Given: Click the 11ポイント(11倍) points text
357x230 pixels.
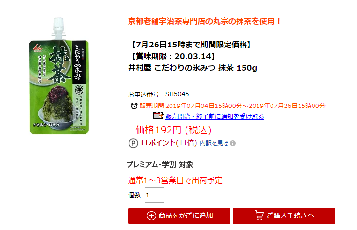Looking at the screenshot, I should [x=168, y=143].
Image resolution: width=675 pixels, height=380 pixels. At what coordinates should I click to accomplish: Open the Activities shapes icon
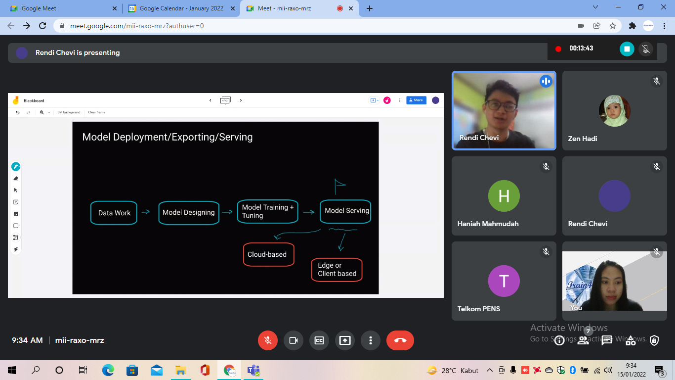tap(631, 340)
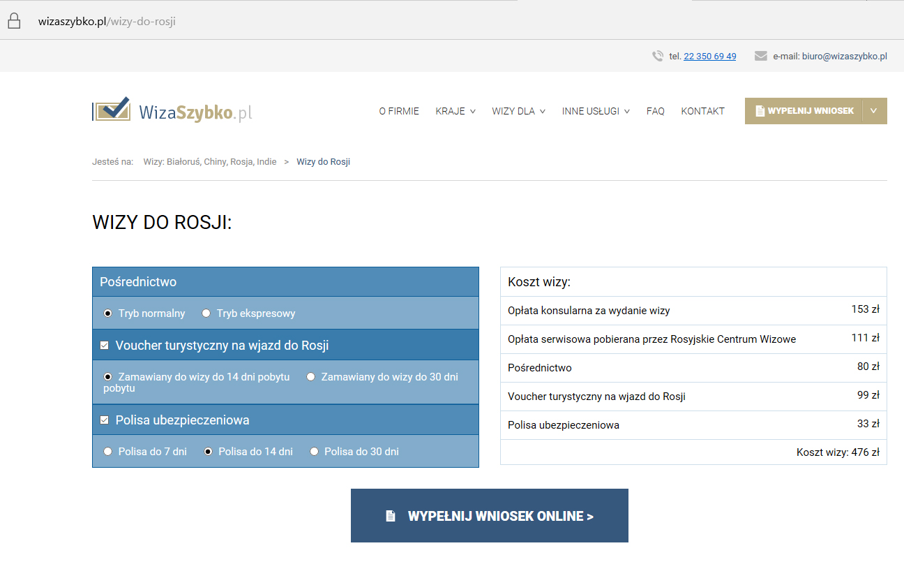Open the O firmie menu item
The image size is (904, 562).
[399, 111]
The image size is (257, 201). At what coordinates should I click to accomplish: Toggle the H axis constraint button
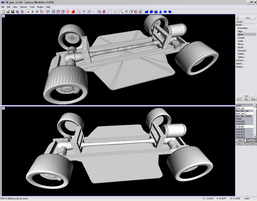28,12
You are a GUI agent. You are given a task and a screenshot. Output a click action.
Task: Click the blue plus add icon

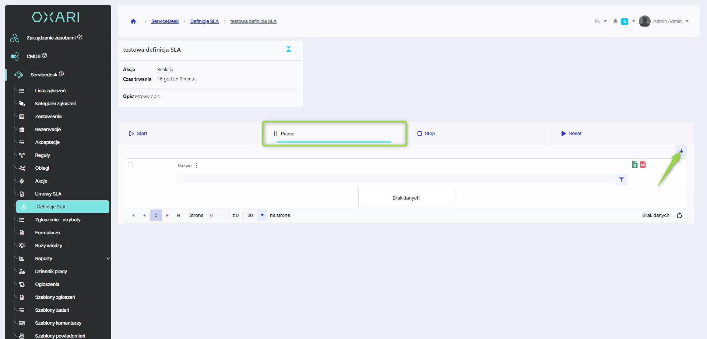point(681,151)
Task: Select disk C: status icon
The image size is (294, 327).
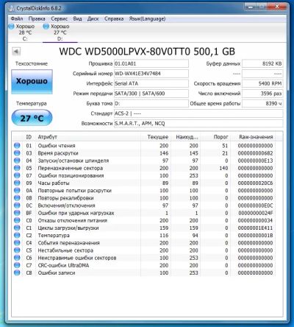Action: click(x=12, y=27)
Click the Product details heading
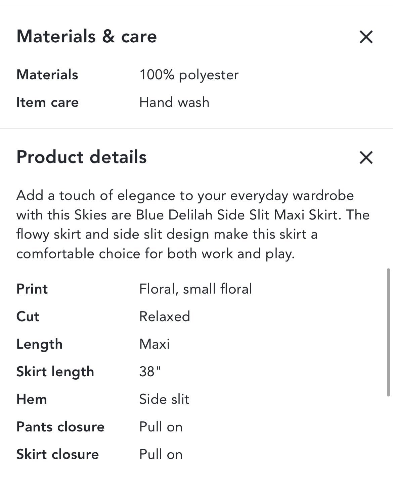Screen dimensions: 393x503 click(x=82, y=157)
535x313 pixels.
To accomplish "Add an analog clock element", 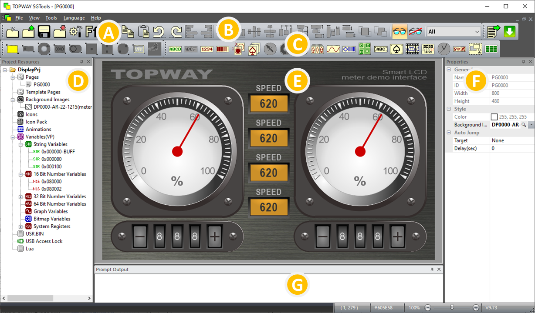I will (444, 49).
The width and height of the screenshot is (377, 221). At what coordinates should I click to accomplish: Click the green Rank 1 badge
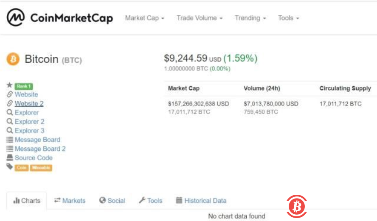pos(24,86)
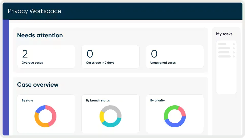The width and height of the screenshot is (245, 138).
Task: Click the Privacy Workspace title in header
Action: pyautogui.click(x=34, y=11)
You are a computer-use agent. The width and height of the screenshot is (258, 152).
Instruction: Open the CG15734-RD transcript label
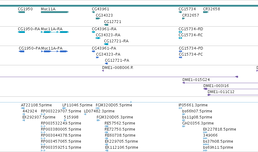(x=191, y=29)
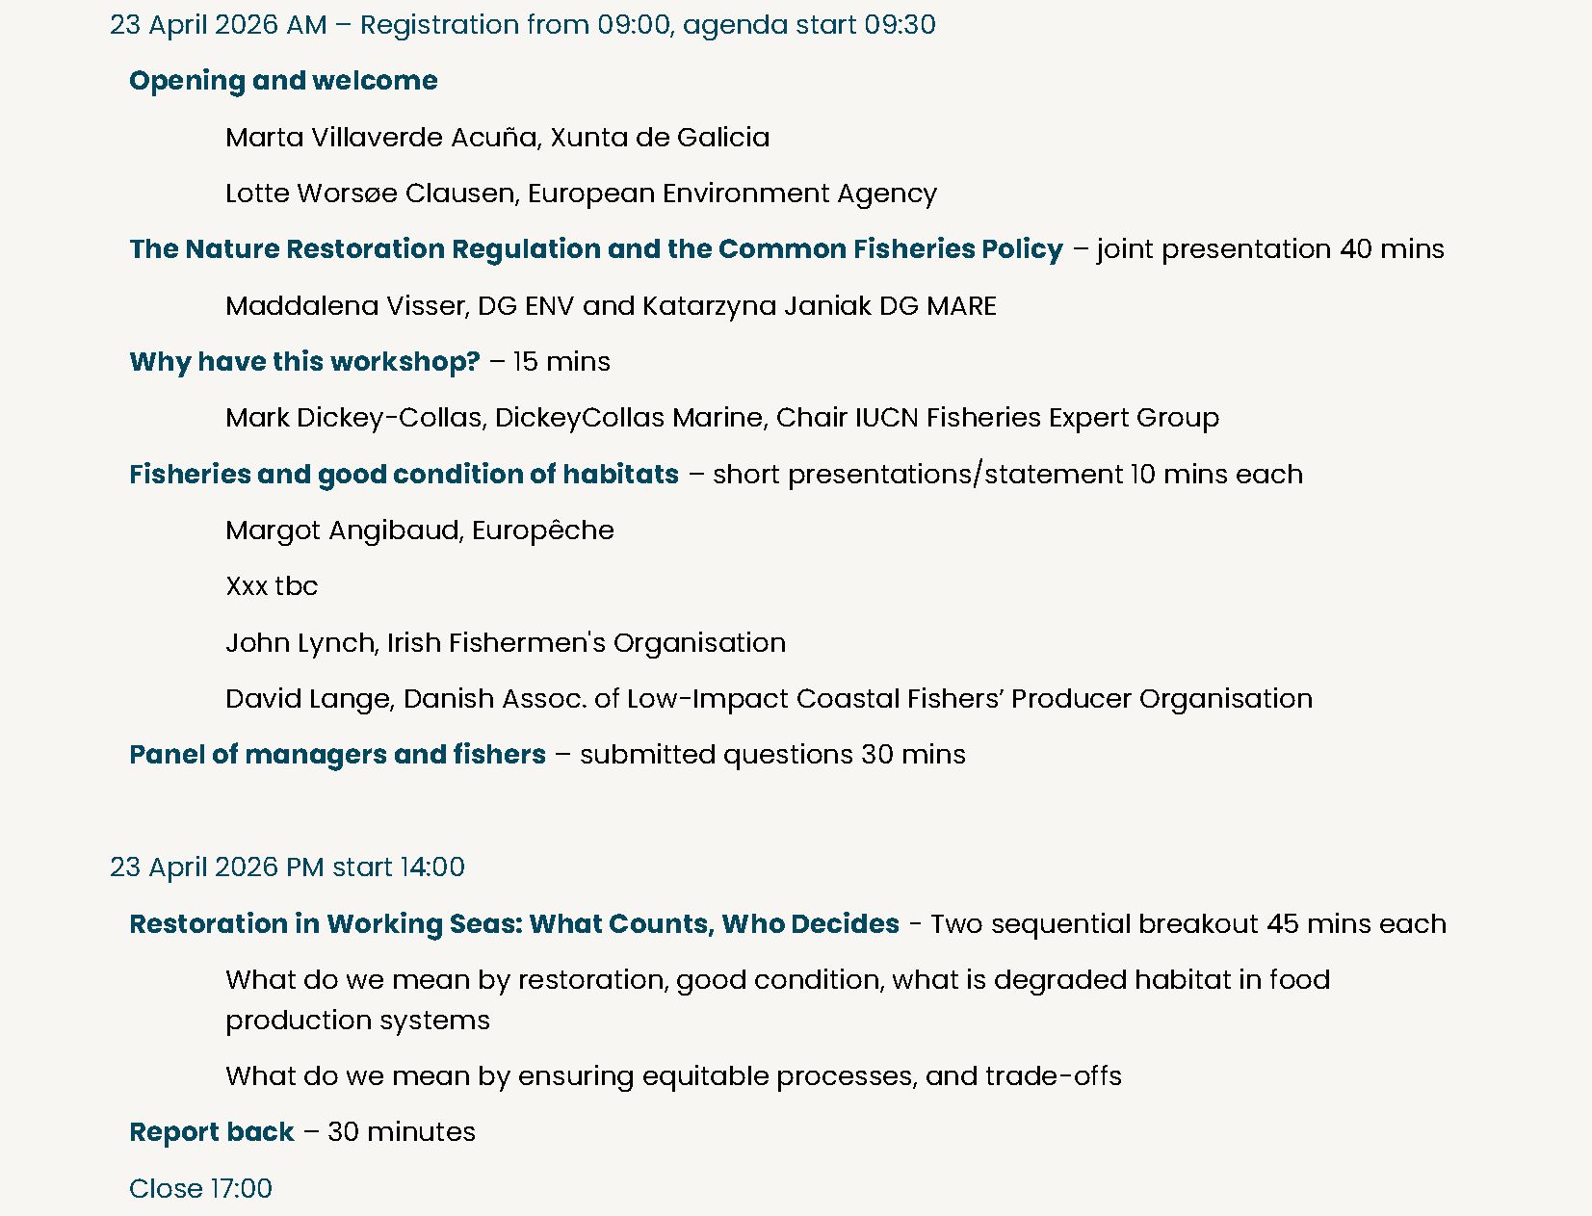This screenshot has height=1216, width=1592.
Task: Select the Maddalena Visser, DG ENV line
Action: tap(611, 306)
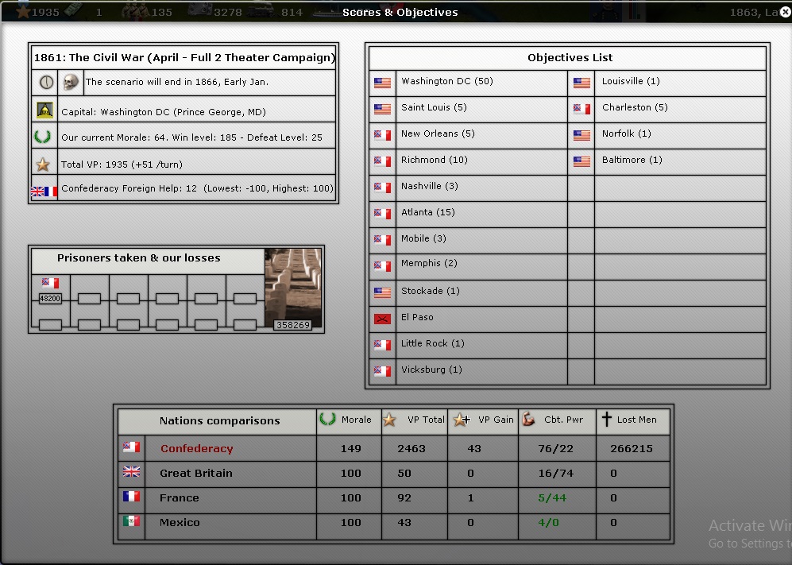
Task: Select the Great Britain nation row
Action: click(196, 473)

───

## EXERCISE INSTRUCTIONS
Please output the listing above exactly from its first line through the line with "Task: Select disk C: status icon", both included, and nothing beyond that line. Omit pictures.

## RESPONSE AREA
Given: Click the 11ポイント(11倍) points text
357x230 pixels.
Looking at the screenshot, I should [x=168, y=143].
Image resolution: width=675 pixels, height=380 pixels. At what coordinates should I click to accomplish: Open the Activities shapes icon
tap(631, 340)
Open the O firmie menu item
The image size is (904, 562).
[399, 111]
The image size is (257, 201). At what coordinates should I click to accomplish: Toggle the H axis constraint button
28,12
You are a GUI agent. You are given a task and a screenshot. Output a click action.
Task: Click the blue plus add icon

point(681,151)
Task: Select disk C: status icon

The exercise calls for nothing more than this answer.